Orpheus And Eurydice by Jeremy Dobrish
My rating: 3 of 5 stars
Jeremy Dobrish's Orpheus and Eurydice is a modern, hipster adaptation, in which Orpheus is the frontman of In Your Thrace, a popular rock band. (Jason and Hercules are the other band members.) This version is fast-paced, theatrically savvy, and laden with in-jokes and unusual choices. Despite being one of the title characters, Eurydice is a silent role (the other characters are fond of reminding us that "traditional mythology has very little to say about her"). Orpheus narrates the first part of his trip to the Underworld in a long monologue, but we never hear him sing or play any of his music. Instead, toward the end of Act Two, Death and her two assistants perform an elaborate song-and-dance routine called "What Is Love?"
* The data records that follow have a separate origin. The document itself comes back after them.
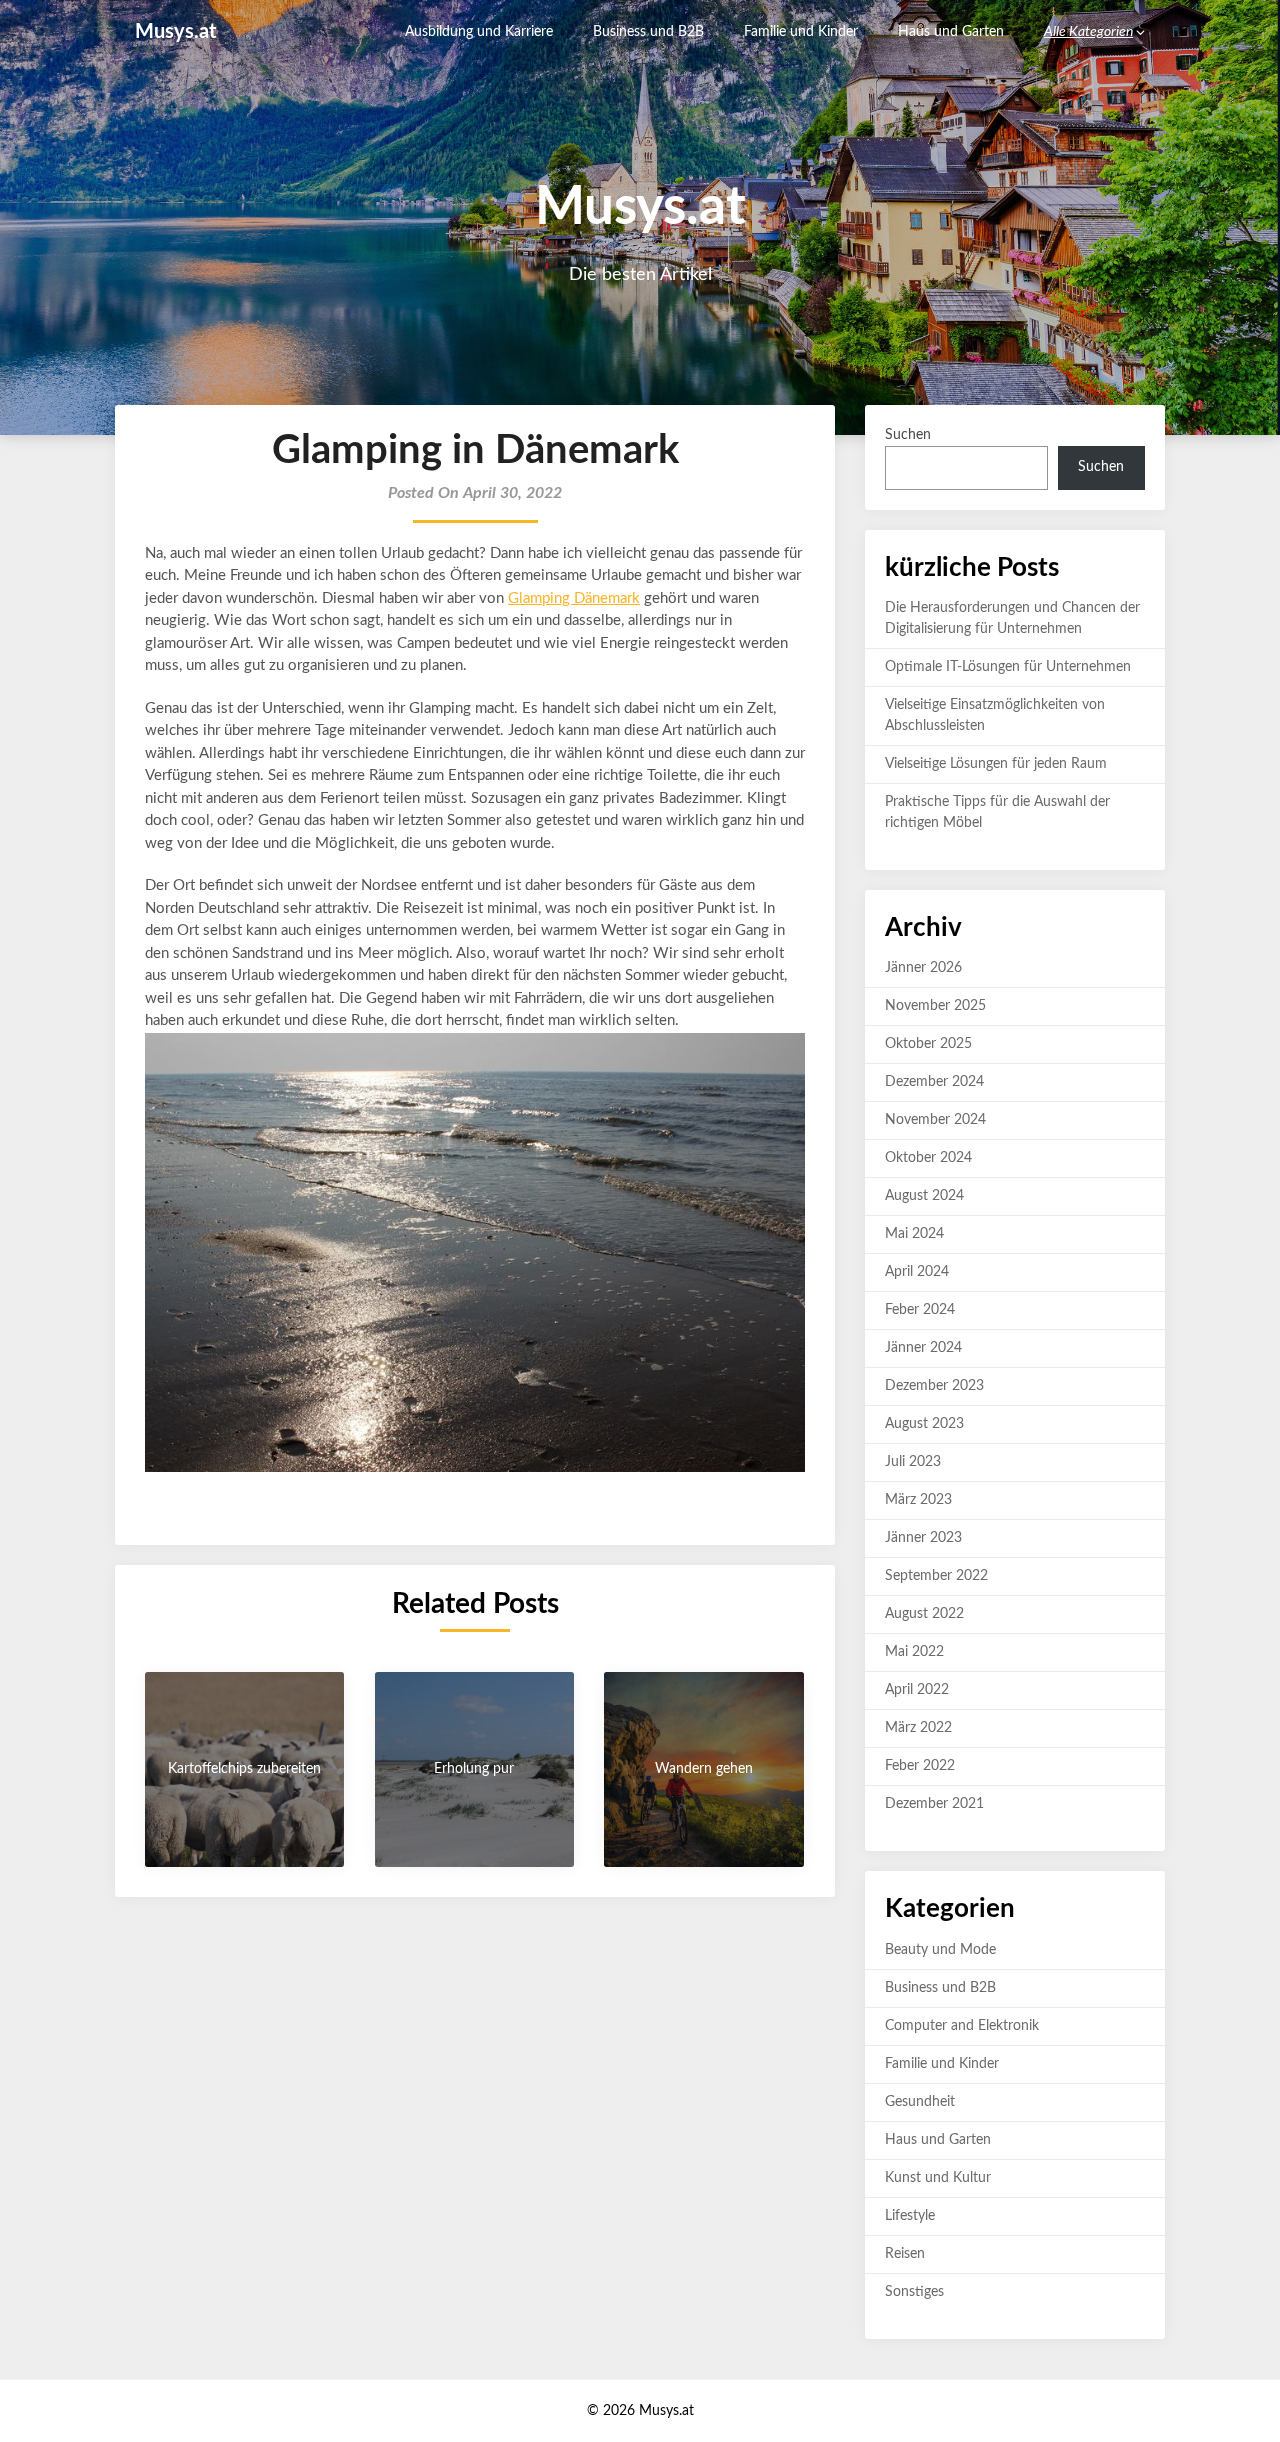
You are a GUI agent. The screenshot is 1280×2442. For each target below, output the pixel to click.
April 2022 (917, 1690)
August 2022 (924, 1614)
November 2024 (935, 1120)
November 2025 (935, 1006)
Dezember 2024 (934, 1082)
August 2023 (924, 1424)
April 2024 (917, 1272)
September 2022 (936, 1576)
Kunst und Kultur (938, 2178)
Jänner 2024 (923, 1348)
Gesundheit (920, 2102)
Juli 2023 (913, 1462)
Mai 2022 (914, 1652)
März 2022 (918, 1728)
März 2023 (918, 1500)
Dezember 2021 (934, 1804)
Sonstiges (914, 2292)
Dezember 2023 (934, 1386)
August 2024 (924, 1196)
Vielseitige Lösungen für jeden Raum (996, 764)
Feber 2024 (920, 1310)
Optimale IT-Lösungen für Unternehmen (1008, 667)
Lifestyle (910, 2216)
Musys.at (175, 32)
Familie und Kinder (801, 32)
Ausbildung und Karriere (479, 32)
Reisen (905, 2254)
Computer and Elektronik (962, 2026)
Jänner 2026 (923, 968)
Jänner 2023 (923, 1538)
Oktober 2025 (928, 1044)
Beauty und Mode (940, 1950)
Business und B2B (648, 32)
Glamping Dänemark (574, 598)
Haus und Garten (951, 32)
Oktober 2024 (928, 1158)
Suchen (908, 435)
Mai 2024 (914, 1234)
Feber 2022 (920, 1766)
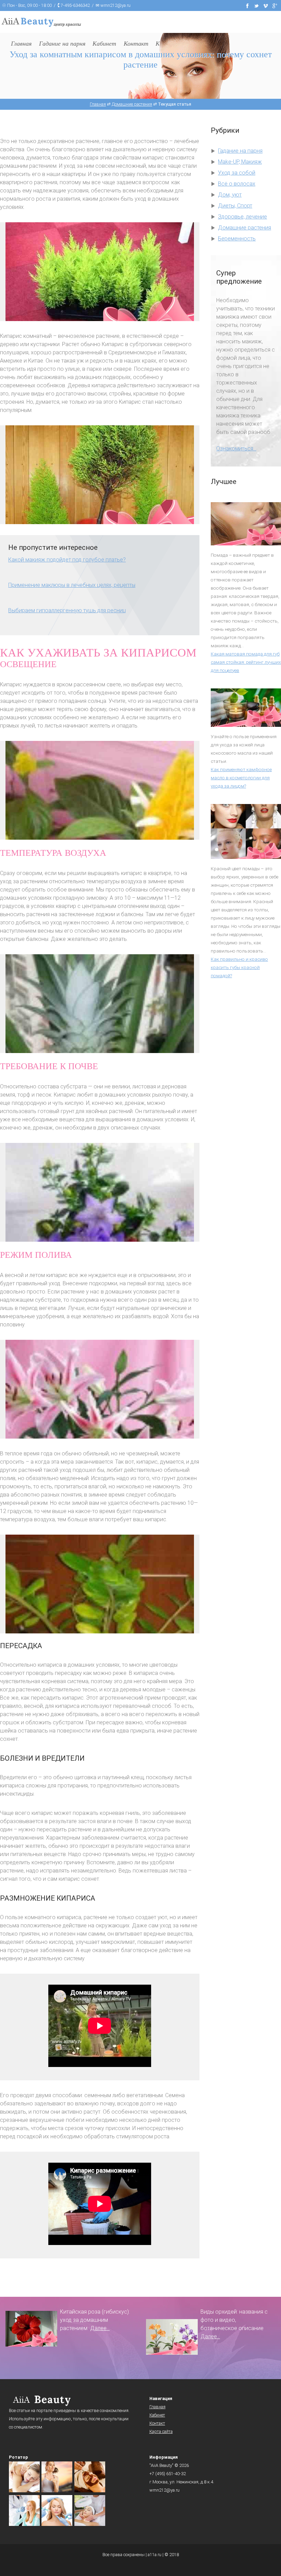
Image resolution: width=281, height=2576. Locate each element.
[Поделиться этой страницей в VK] (265, 5)
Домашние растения (244, 227)
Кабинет (157, 2415)
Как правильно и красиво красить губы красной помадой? (239, 967)
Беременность (237, 238)
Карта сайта (161, 2431)
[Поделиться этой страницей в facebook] (247, 5)
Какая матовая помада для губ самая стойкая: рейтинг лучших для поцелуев (246, 662)
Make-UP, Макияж (240, 161)
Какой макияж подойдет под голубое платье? (67, 559)
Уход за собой (236, 172)
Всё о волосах (236, 183)
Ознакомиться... (236, 448)
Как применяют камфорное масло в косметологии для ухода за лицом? (241, 778)
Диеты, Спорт (235, 205)
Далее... (100, 2328)
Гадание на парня (240, 150)
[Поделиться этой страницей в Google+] (275, 5)
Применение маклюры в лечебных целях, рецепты (71, 585)
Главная (157, 2406)
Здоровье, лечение (242, 216)
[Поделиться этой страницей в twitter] (257, 5)
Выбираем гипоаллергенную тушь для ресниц (67, 610)
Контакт (157, 2423)
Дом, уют (230, 194)
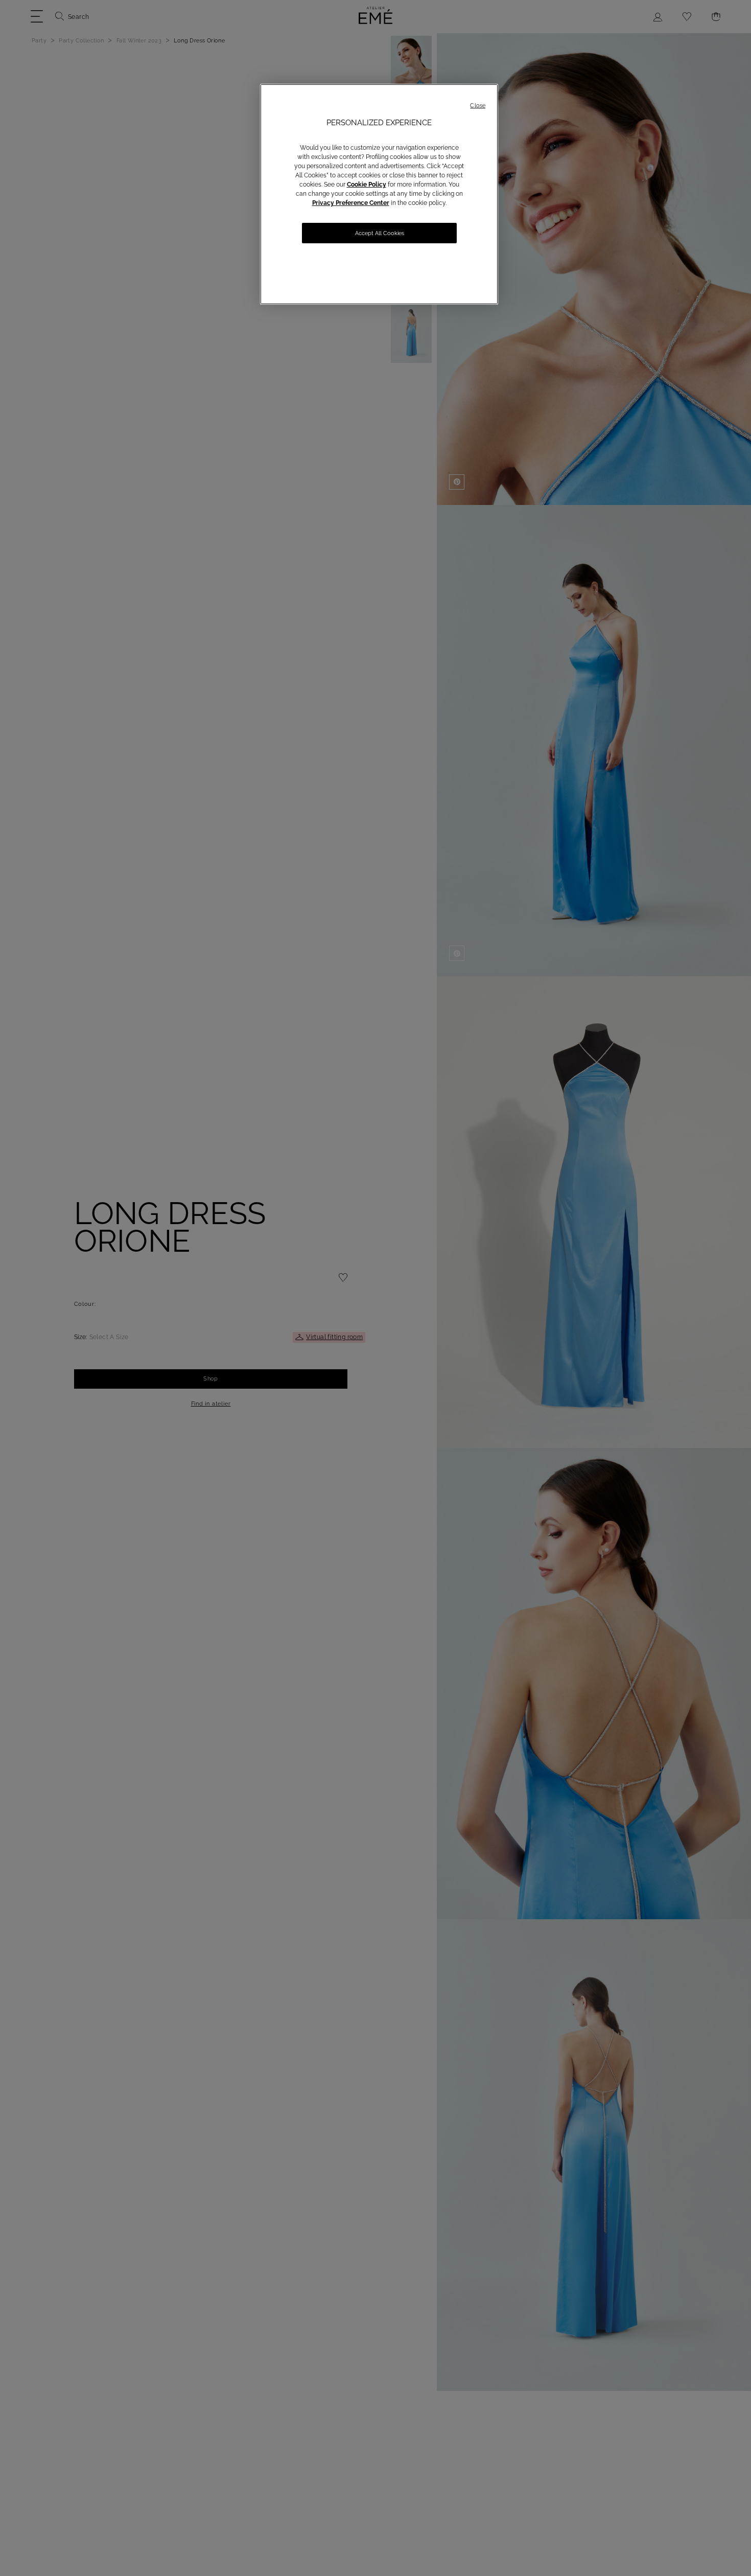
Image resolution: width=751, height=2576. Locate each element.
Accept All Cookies (379, 233)
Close (477, 105)
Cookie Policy (366, 184)
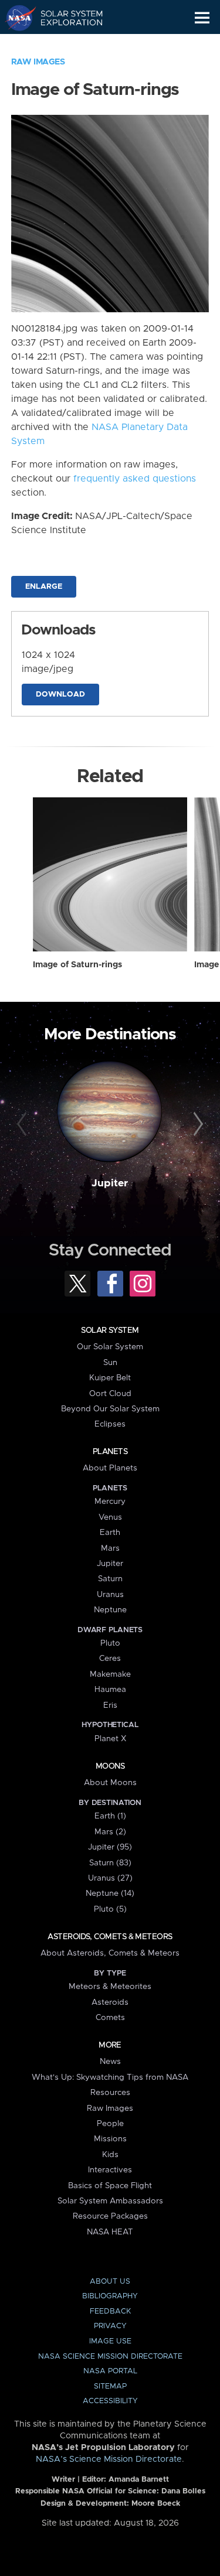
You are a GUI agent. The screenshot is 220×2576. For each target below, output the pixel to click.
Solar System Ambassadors (110, 2201)
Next (197, 1124)
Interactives (110, 2170)
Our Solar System (110, 1347)
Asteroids (110, 2002)
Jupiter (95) (110, 1847)
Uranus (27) (110, 1878)
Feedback (110, 2311)
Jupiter (110, 1183)
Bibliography (110, 2296)
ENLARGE (43, 587)
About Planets (110, 1468)
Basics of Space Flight (110, 2186)
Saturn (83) (110, 1863)
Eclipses (110, 1424)
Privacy (110, 2326)
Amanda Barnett (139, 2479)
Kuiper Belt (110, 1378)
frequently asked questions (134, 478)
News (110, 2062)
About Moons (110, 1783)
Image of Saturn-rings (77, 965)
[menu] (202, 18)
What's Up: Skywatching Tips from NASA (110, 2077)
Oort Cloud (110, 1394)
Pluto (110, 1643)
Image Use (110, 2341)
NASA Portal (110, 2371)
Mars (110, 1548)
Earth (110, 1532)
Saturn (110, 1579)
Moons (110, 1766)
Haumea (110, 1690)
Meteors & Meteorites (110, 1987)
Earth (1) (110, 1816)
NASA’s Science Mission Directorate (109, 2459)
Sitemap (110, 2386)
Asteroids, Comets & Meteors (110, 1937)
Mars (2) (110, 1832)
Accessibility (110, 2401)
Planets (110, 1452)
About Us (110, 2281)
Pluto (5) (110, 1909)
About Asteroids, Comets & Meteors (110, 1953)
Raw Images (38, 62)
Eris (110, 1705)
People (110, 2124)
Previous (23, 1124)
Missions (110, 2139)
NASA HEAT (110, 2232)
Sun (110, 1363)
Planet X (110, 1739)
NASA (15, 17)
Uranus (110, 1595)
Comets (110, 2018)
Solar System (109, 1330)
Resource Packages (110, 2216)
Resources (110, 2093)
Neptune (110, 1610)
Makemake (110, 1674)
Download (60, 694)
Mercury (110, 1501)
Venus (110, 1517)
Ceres (110, 1658)
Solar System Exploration (64, 17)
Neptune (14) (110, 1893)
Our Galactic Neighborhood (64, 44)
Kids (110, 2155)
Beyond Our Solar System (110, 1409)
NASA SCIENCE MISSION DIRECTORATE (110, 2356)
The depiction of Death and her assistants, by the way, is pretty clearly ripped off from Jean Cocteau's play Orphée. I can't decide whether this is a fun homage or an act of plagiarism, just as I can't decide how I feel about many of the other aforementioned choices (Eurydice's silence; Orpheus' Underworld monologue; Death's song-and-dance).
Still, I'd be interested in seeing this script performed (preferably in a black-box theater by my local hipster company) in order to see how it works onstage, and to make up my mind. Overall, I'd say that it reads like the work of an overeducated twentysomething theater-and-mythology nerd, but hey, I'm one of those myself.